# New HT recos basement with open floor plan



## yjt0189 (Sep 24, 2010)

So many questions, so many options, so little time!
I am adding about 700 sq feet to basement and hope to use the area as not just a dedicated HT but multi use with L shape couch. We are about 1 month until they will be ready to start framing, then 2-3 months until i will have to have all the electronics available to install (newer 2011 models might be out by then) !

We enjoy the HT experience but also want to have flexibility to have the room open. As we are in the beginning phase of designing the space, i wanted to provide the planner with space ideas. My original thought is to have a L shaped 14' x 20' (9' ceiling) with a wall extending about 7' so the front sound is good when in the room but the room is open to the rest of the basement & some screen can be viewed from the other room as well. Hope to have 100-109 screen with viewing distance at middle of couch approx 13', small counter with bar stools behind the couch. 
It is in the basement with controlled lighting. I was thinking of placing drapes that can be drawn to close the room if only in the theater room !

After reading many forums and research in stores I'm looking at the Epson 8500UB. I have no idea yet on screen or speakers/sub. Here is a sample $5,000 budget:
PJ - $2300
Screen - $500
Speakers - $1,200
Rec - $700
Remote - $200
Cables - $200
(Misc Surge protection, Amp, other)

Is this doable given the space, design layout and budget ?
How much does it cost to have someone wire up and install if I buy all the equipment etc ? Is it worth it to have their experience or should i just have my electrician who will be there doing all the other work just do the runs ? Is a local company from Craigs List just as good as Ultimate Electronics, Best Buy or Listen Up? 
Thanks for sharing your experiences, any opinions, suggestions or information ~


----------



## eugovector (Sep 4, 2006)

Your PJ budget is great, you will have a lot of high quality options in that range. I'm partial to the Epsons I've seen.

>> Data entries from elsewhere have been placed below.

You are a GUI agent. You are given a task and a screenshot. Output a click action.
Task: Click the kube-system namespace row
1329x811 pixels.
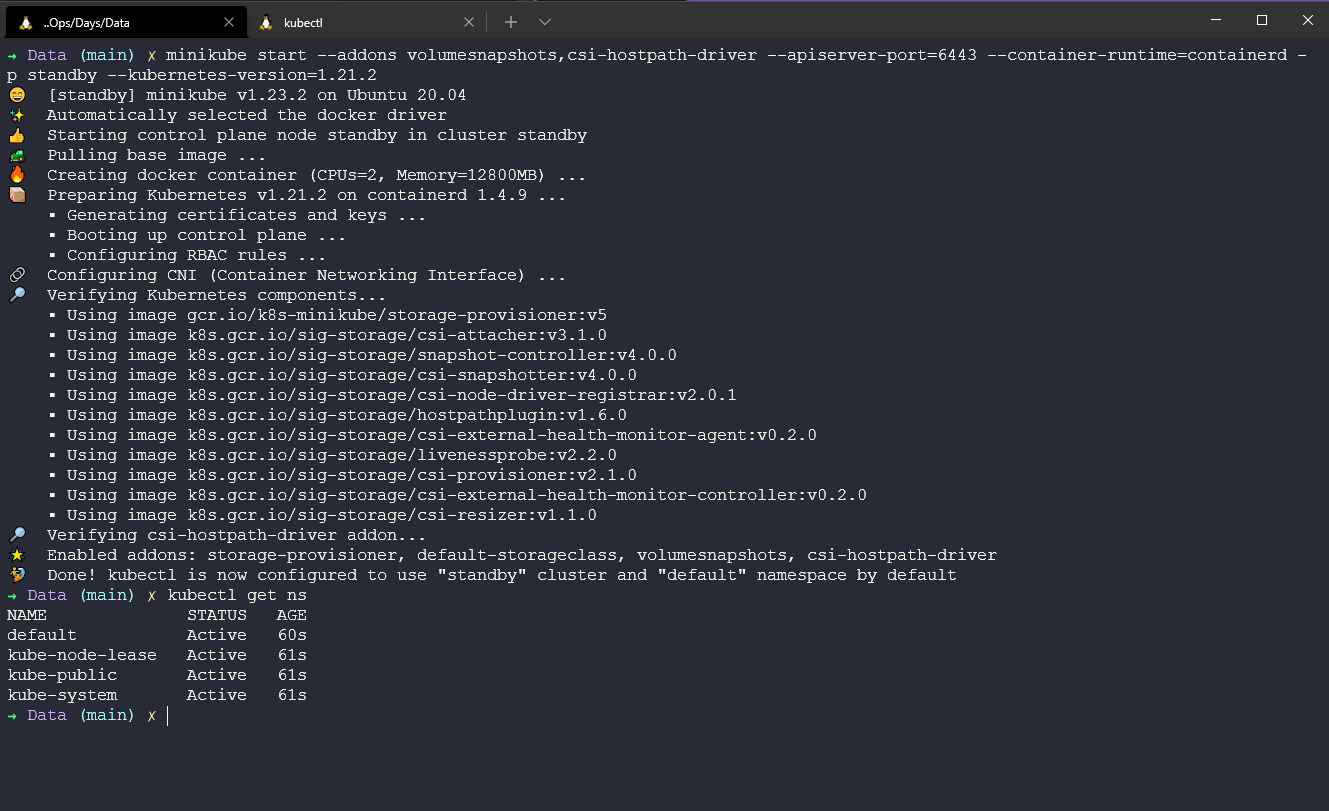pyautogui.click(x=62, y=695)
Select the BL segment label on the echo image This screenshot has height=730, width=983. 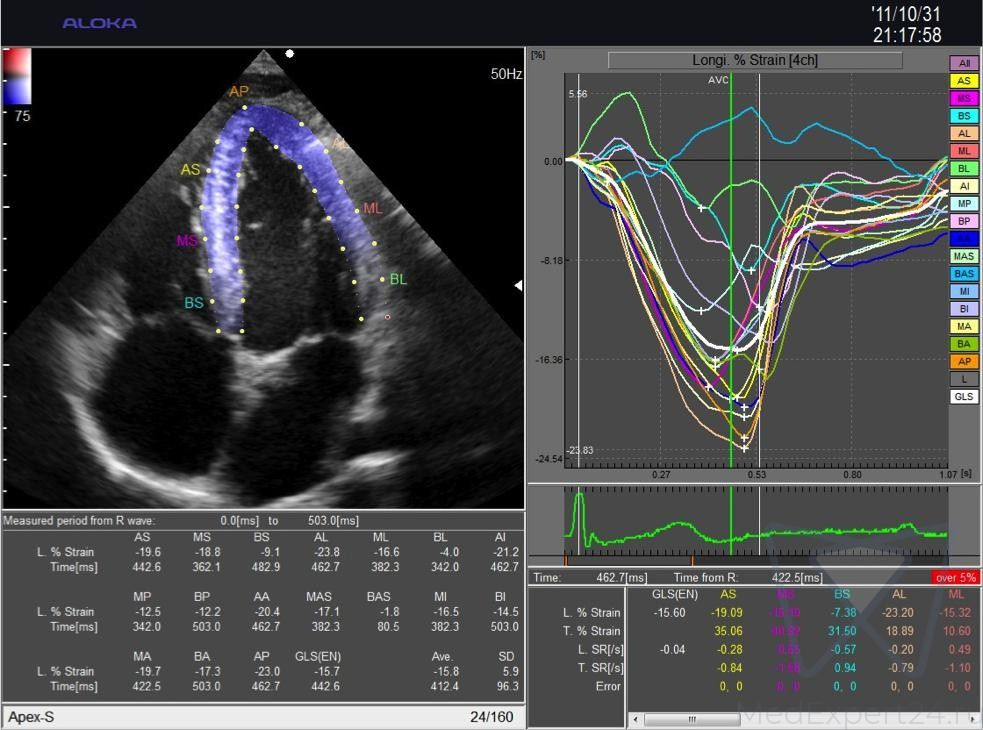[x=398, y=279]
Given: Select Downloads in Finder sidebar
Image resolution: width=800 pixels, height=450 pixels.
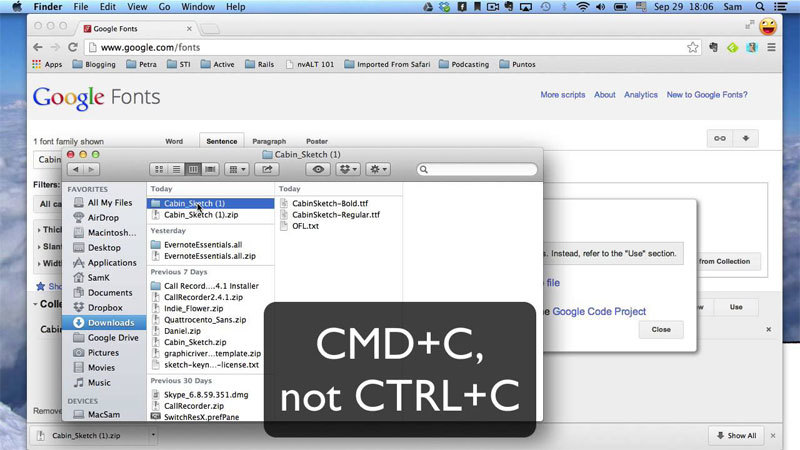Looking at the screenshot, I should click(110, 322).
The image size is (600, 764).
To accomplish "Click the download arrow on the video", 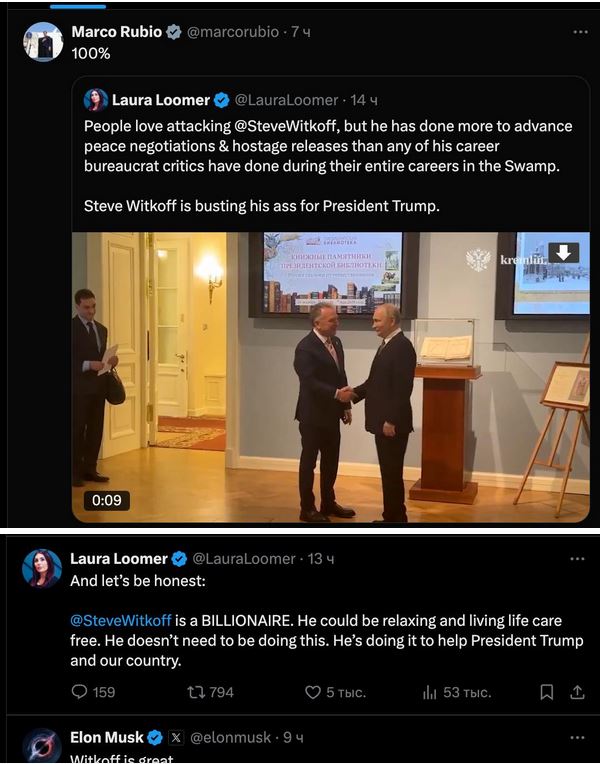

Your PJ screen budget can be cut by about 90% if you go with a painted screen a la Black Widow.

Your speaker budget could probably use a boost given the large, open room. I'd squeeze my projector and screen a little to budget about $1500 for speakers. This can get you a set of SVS with dual subwoofers.

You cable budget is probably right on for wiring the entire room, but if you're just buying HDMI cables and speaker wire, you're way over. Go to monoprice.com.

For surge protection, just shop for a Belkin, Panamax, TrippLite for under $100 that will be the style (shelf component, floor strip) that you want. No Monster.

For an Amp, you'll first need an AVR that has pre-outs or a Pre/Pro. Look for an Onkyo 700 series or better. Emotiva Amps are the current band for the buck darlings, but even at $700, will blow your budget.


----------



## eugovector (Sep 4, 2006)

Also, have a contractor do your wiring, do not hire an electronics retailer. They are expensive and not licensed for more complex work.

Your electrician should be okay, just make sure they don't run your speaker cables through the same conduit as your electricity. Also, have them run Cat5e for networking, several runs. Wireless isn't all it's cracked up to be, and you can use the Cat5e for video distribution if you desire.


----------



## bambino (Feb 21, 2010)

I agree with everything Marshall has said especially about not hiring a custom or store shop to do the wiring, their fees are astronomical to what your electrician would probably charge especially since he is already pulling wires anyhow.:T


----------



## eugovector (Sep 4, 2006)

I want to put in a caveat that, if you were going to hire the whole job done (wiring, screen, acoustics, calibration, etc.), them a local custom installer would be a good investment. The only time I would ever have a Geek Squad or similar electronics retailer come out is if I was totally clueless and needed only the most basic service to keep me happy. They will get everything working, but that's about it.


----------



## bambino (Feb 21, 2010)

Then again Marshall the custom installer should be in for the long haul and get everything up and going so the geek squad isn't needed. I suppose though if some issue were to arise beyond your ability then yes they would come in handy but they are pricey. :spend:

Just of curiousity i asked them how much it would be to get a wireless router going and he told me $120 to start:yikes:, i sayed thanks and went home and did it myself (easy job anyhow).


----------



## yjt0189 (Sep 24, 2010)

Great suggestions. I will work with the designer and have the main electrician do the wire runs. 

Couple questions, if I decide to have a motorized screen AND my plasma mounted on the wall, how do they synch ? What cables will I need for this ? I assume run 2 sets of hdmi & Cat5 from media hub...1 to projector in ceiling and 1 to front of room for the TV hookup (or daisy chain) from 1 to another)? I know I only really need the video (not audio) to each. I would like the TV to automatically turn Off, screen to drop down and projector to turn On - audio comes from same speakers. Is their flexibility with this set up to plug in a computer or would that be a wireless set up?

Projector placement - for the Epson 8500, if the middle of couch is at 13', could the PJ be at 15' so it is behind and not on top or in front of the viewers ? I originally had it at 9' but saw this at a buddies HT and it was not as clean of a look as if placed in back! Is their an optimum distance for the PJ to maximize brightness or other considerations ?


----------



## eugovector (Sep 4, 2006)

Run an HDMI splitter to feed the same video signal to both the Plasma and Proj. Shouldn't need Cat5e unless you are using built in media features in your display, and that would get complicated. I would just get a Roku box in your system if you wanted to do that. Internet features built into displays is ridiculous IMHO; just buy an inexpensive box instead.

As for turning off the TV dropping the screen, you'll need a learning remote that can do macros a la the Harmony series.

The epson has a wide range of zoom and image shift. You should have plenty of flexibility, but you'll want to double check the specs based on screen size, distance, and mounting height. Brightness is determined by the output of the projector and the size of the screen (as well as perceived brightness based on the other lighting in the room).


----------